Wait a minute—did Sauron say water balloons?
Water balloons. Peeves’ calling card. Ally suddenly remembered the cackle of laughter she had heard when they had stepped into the fireplace. Oh no.
A shriek of laughter, and Peeves the Poltergeist floated into the room to survey his handiwork. Meir Brin was preparing the Switch of Character Banishment, but Peeves grinned and floated higher above their heads. He launched into song:
The Elf-lord there, with long, dark hair,
Who could it be? It’s Elrond! It’s Elrond!
He’s bundles of fun, he’s Elrond!
Ally groaned. The Slinky jingle.
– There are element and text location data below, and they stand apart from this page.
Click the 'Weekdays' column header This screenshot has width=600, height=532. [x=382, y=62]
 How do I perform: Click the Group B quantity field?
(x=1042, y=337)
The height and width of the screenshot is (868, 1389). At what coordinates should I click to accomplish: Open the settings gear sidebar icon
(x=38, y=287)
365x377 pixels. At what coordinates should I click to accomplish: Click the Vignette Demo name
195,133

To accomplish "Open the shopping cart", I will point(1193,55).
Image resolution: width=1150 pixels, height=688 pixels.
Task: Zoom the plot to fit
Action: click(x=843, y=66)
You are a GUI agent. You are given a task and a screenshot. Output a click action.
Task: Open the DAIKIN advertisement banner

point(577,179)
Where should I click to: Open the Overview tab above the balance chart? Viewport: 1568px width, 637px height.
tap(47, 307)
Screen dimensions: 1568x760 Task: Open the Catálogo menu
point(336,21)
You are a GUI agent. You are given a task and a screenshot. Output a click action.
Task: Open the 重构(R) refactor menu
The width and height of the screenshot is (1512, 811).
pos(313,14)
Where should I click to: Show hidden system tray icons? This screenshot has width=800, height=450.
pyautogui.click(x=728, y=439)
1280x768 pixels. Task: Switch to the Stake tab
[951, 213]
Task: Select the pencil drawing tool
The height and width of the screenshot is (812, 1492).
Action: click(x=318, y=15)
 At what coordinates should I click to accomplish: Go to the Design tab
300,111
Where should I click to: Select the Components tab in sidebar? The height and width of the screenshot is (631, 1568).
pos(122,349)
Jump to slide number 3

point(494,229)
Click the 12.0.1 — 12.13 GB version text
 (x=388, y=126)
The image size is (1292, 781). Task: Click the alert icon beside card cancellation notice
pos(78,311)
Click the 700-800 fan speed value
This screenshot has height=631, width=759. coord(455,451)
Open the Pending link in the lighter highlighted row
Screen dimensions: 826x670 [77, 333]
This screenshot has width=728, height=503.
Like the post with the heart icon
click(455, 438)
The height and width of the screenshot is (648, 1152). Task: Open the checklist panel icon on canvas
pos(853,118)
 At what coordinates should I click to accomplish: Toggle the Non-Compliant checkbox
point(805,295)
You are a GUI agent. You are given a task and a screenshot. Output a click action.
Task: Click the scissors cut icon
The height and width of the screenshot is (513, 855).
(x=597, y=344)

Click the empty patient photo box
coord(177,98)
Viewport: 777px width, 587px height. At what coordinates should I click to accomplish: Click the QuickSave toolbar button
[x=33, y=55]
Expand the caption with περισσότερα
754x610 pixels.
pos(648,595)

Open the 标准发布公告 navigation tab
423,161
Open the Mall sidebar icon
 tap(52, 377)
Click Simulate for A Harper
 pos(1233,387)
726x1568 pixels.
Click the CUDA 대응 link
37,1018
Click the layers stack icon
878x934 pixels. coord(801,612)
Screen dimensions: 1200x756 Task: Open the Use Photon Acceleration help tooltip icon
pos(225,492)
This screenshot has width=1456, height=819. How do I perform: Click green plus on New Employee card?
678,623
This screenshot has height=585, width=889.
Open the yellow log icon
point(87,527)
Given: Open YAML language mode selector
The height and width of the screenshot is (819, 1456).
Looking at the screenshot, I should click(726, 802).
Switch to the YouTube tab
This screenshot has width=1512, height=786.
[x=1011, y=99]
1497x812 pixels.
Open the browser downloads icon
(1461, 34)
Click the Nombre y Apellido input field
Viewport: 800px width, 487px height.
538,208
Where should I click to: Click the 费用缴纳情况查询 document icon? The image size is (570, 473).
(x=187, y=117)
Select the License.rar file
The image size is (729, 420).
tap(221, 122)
Of all melodies to pick, it had to be the Slinky jingle.
Lord Elrond, meanwhile, did not seem to like being referred to as “bundles of fun.” Ally did not blame him.
The Dark Lords had rolled back out through the hole they had created. Fortunately for the patience and sanity of everyone, Peeves followed as well, making up some rude limericks as he went.
“Well...” continued Meir Brin. “Next we have Gandalf the White.”
Ally jerked her head to look at the blindingly white figure. Gandalf was balancing a plate of biscuits on his hand. “See? They’re little Hogwarts!” he said proudly.
“Ooo! Dumbledore!” cried Stephanie Brown happily.
“Give her a cookie,” said Meir Brin through clenched teeth.
The next minute Stephanie Brown was bouncing up and down singing the theme from The Lord of the Rings with lasagna pouring from her ears. Gandalf bit his lip. “Now why did that happen...”
“A lesson to be learned from Willy Wonka and the Chocolate Factory,” said Miss Cam, who was holding Leagolas the Mini-Balrog with a look of satisfaction on her face.
The Elf “Goilfingel” smiled. “Does anyone else think that Mithrandir is your ‘Dumbledore’?”
“No, Mister Goilfingel, sir!” said Ally vehemently.
“Goilfingel?” asked Meir Brin. “This is Glorfindel. Get their names right, idiot.”
Ally twitched, and looked nervously at Miss Cam, who was getting into attack mode at the misnomer. Her Paddle of Canon Accuracy looked a lot more brutal than the Switch of Character Banishment. Ally now realized why Onyx spoke of OFUM as such a frightful place.
“Next, we move on to Crossover pairings. Here to show why Remus/Galadriel is not only implausible, but stupid, is Galadriel of Lothlórien.” announced Meir Brin, not taking her eyes off Ally.
“But creative pairings are fun,” said Catherine Dark Wolf. “It’s imaginative, and—”
Catherine Dark Wolf was cut off by a snarl of rage. Galadriel, who was halfway through the entrance arch, put a hand to her forehead. Miss Cam jumped to her feet, and Meir Brin turned pale. Silver strands of moonlight were falling through the hole left by Sauron and Morgoth. And Remus Lupin was turning into a werewolf.